Friday, January 15, 2021

Dunkirk

Dunkirk; war film, UK / USA / France / Netherlands, 2017; D: Christopher Nolan, S: Fionn Whitehead, Tom Glynn-Carney, Jack Lowden, Harry Styles, Aneurin Barnard, James D'Arcy, Barry Keoghan, Tom Hardy, Kenneth Branagh, Cillian Murphy, Mark Rylance 

During the Battle of France in World War II, the Nazi soldiers surround 350,000 British soldiers around Dunkirk, a coastal city in northern France. The British Army sends thousands of civilian boats to evacuate these people to the UK before being captured by the Nazi soldiers. British Army planes fly around the area to deter German war planes from striking the beach. Among the people who sail from the UK to France to pick up Allied soldiers is also sailor Dawson.
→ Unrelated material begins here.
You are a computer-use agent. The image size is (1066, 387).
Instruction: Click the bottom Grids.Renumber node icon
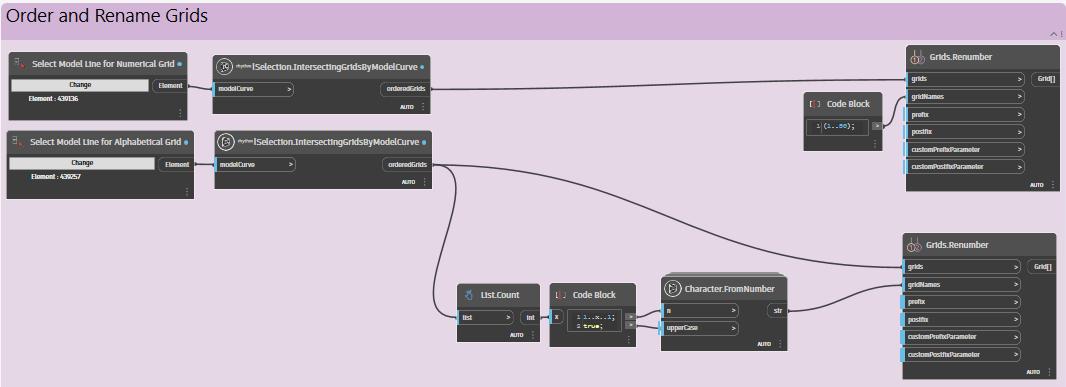pyautogui.click(x=914, y=245)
Ultimately, the soldiers are evacuated in time and saved by crossing the la Manche.

"Dunkirk" is Christopher Nolan's most consistent film—it is based on a true story, and thus plays out simple, without Nolan's "muddling" with physics or plot twists. This depiction of a rarely mentioned episode from the World War II, the Dunkirk evacuation of 350,000 British soldiers before the Nazi occupation of France, is at times a fascinating film that defies the cliches of the war genre: "Dunkirk" is presented with very little dialogue, told mostly visually, where the enemy is never shown (except in one scene in the end) while the Allied soldiers are just nameless people, a face in the crowd since it constitutes a sort of "collective perspective" of the event, whereas the death is ever present, though only a few people die in the entire story. The opening has sharp details (a soldier pulls his pants down to defecate on the beach; a passanger observes an underwater torpedo approaching the ship, which then strikes, and a blackout covers a deck in darkness, causing panic among the people when the sea water starts filling the room) whereas the cinematography is exquisite. The first half is very good, but in the second half, it all becomes a bit routine, standard for a war film, apropos there are not that many surprises or inspiration to keep the interest of the viewers on a higher level. It is undeniably a good film, yet it lacks a more versatile approach.